QUESTIONS ON THE MATERIAL:
1) Decide whether each statement agrees with the text on testing skills, answering yes or no and quoting the deciding words: (a) Haiku needs more explicit instructions and less inference; (b) the skill-gap-analyzer tracks context usage and latency; (c) testing only with constructed examples is an anti-pattern.
2) Reproduce the stretch of the text on testing skills from "Pattern: Test skills with actual" through "(is it discoverable?)".

(DOCUMENT SEGMENT)

Prevents documenting the wrong approach
Faster iteration cycles
Forces clarity about success criteria
Builds regression test suite automatically

Implementation (from Nate's debugging toolkit):

// skill-testing-framework pattern
interface SkillEval {
  name: string;
  input: string;
  expectedBehavior: string[];
  forbiddenBehavior: string[];
  targetModels: ('haiku' | 'sonnet' | 'opus')[];
}

const tddSkillEvals: SkillEval[] = [
  {
    name: "basic-tdd-workflow",
    input: "Add a login endpoint",
    expectedBehavior: [
      "Writes test first",
      "Test fails initially (red phase)",
      "Implements minimal solution",
      "Test passes (green phase)",
      "Refactors with tests passing"
    ],
    forbiddenBehavior: [
      "Writes implementation before test",
      "Skips refactor step",
      "Makes test pass by modifying test"
    ],
    targetModels: ['haiku', 'sonnet', 'opus']
  }
];

Multi-Model Testing

Pattern: Test skills with all target models.

Why: Haiku, Sonnet, and Opus interpret instructions differently:

Haiku: Needs more explicit instructions, less inference
Sonnet: Balanced reasoning, good for most workflows
Opus: Handles complex context, better with ambiguity

Testing strategy (source: Anthropic best practices):

Aspect	Haiku Test	Sonnet Test	Opus Test
Clarity	Do instructions work with minimal reasoning?	Do instructions balance brevity and clarity?	Do instructions leverage advanced reasoning?
Context	Works with small context?	Handles moderate references?	Manages large cross-references?
Edge cases	Explicit handling?	Reasonable inference?	Sophisticated judgment?

Fix pattern: If Haiku fails but Sonnet passes, instructions likely assume too much inference.

Real-World Usage Testing

Pattern: Test skills with actual users/agents in production-like scenarios.

Anti-pattern: Only testing with constructed examples.

Strategy (from practitioner experience):

Dogfooding: Use your own skills for real work
Iteration tracking: Log when skills are loaded but not followed
Confusion signals: Detect when Claude asks for clarification (skill might be unclear)
Outcome validation: Did the skill achieve its intended result?

Metrics to track:

Skill load frequency (is it discoverable?)
Completion rate (do workflows finish?)
User satisfaction (did it solve the problem?)
Iteration count (how many tries to get it right?)

From blog.sshh.io: "Built 10 debugging tools after watching 100 people hit the same problems in their first week."

Systematic Evaluation Framework

Components (source: Nate's newsletter, skillmatic-ai research):

skill-debugging-assistant: Identifies where skills fail
skill-security-analyzer: Checks for security risks in skill code
skill-gap-analyzer: Finds missing skills in your library
skill-performance-profiler: Tracks context usage and latency
prompt-optimization-analyzer: Improves skill descriptions for discovery
skill-testing-framework: Automated test runner for skills

Pattern: Build tools to test tools.

Advanced Techniques

Hook-Based Validation

For platform-specific hook implementation patterns, see claude-code.md.

General principle: Use hooks to enforce constraints at decision points—prevent destructive operations, enforce testing requirements, validate configuration before deployment.

Organization-Wide Skill Libraries

Pattern: Centralized skill repository as institutional knowledge (source: Juan C Olamendy, Medium).

(End DOCUMENT SEGMENT)
(MATERIAL SUPPLIED)

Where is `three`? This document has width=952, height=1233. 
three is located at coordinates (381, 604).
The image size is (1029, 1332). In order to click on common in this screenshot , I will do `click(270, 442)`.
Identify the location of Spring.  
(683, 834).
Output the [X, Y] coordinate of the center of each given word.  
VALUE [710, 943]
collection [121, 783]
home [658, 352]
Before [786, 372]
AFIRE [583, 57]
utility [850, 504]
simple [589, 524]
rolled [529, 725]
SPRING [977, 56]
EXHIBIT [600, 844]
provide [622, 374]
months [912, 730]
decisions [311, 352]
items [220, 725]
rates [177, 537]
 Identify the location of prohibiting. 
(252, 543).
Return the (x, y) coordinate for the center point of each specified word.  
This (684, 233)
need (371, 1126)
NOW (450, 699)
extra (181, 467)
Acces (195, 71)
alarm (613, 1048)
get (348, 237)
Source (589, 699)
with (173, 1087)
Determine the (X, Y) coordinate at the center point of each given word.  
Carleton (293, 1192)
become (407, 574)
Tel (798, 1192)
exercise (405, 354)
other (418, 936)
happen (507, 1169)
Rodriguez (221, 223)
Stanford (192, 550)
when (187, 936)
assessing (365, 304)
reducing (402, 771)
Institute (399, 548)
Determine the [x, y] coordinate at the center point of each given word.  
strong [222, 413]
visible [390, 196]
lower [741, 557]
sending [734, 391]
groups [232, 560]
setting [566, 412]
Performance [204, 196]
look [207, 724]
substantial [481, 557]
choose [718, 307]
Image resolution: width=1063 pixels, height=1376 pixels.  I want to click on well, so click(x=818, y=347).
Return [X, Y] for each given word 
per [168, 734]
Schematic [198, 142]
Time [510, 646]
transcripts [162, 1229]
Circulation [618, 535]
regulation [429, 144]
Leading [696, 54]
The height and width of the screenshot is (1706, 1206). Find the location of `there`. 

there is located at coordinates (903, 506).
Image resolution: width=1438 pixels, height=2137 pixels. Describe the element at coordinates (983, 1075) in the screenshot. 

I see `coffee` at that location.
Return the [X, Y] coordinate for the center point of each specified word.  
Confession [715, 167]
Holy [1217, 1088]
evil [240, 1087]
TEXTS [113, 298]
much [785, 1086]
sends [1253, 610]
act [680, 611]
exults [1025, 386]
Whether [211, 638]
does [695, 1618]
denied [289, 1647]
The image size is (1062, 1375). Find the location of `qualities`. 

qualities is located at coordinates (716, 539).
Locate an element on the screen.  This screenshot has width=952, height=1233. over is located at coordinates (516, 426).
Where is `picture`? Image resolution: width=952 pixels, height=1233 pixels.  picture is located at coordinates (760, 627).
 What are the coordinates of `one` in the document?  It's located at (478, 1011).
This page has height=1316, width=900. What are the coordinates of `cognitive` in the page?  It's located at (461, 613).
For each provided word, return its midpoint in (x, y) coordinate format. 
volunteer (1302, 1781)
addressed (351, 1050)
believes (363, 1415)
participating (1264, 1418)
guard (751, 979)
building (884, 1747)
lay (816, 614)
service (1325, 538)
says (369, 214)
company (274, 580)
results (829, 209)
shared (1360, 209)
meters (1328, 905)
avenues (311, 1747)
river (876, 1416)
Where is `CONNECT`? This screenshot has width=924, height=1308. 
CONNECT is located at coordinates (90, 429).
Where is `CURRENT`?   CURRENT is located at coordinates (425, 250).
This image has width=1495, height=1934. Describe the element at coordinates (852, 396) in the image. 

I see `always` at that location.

(End MATERIAL SUPPLIED)

RESULTS FOR EACH TASK:
1)
(a) Yes: "Haiku: Needs more explicit instructions, less inference"
(b) No: "skill-gap-analyzer: Finds missing skills in your library"
(c) Yes: "Anti-pattern: Only testing with constructed examples."

2)
Pattern: Test skills with actual users/agents in production-like scenarios.

Anti-pattern: Only testing with constructed examples.

Strategy (from practitioner experience):

Dogfooding: Use your own skills for real work
Iteration tracking: Log when skills are loaded but not followed
Confusion signals: Detect when Claude asks for clarification (skill might be unclear)
Outcome validation: Did the skill achieve its intended result?

Metrics to track:

Skill load frequency (is it discoverable?)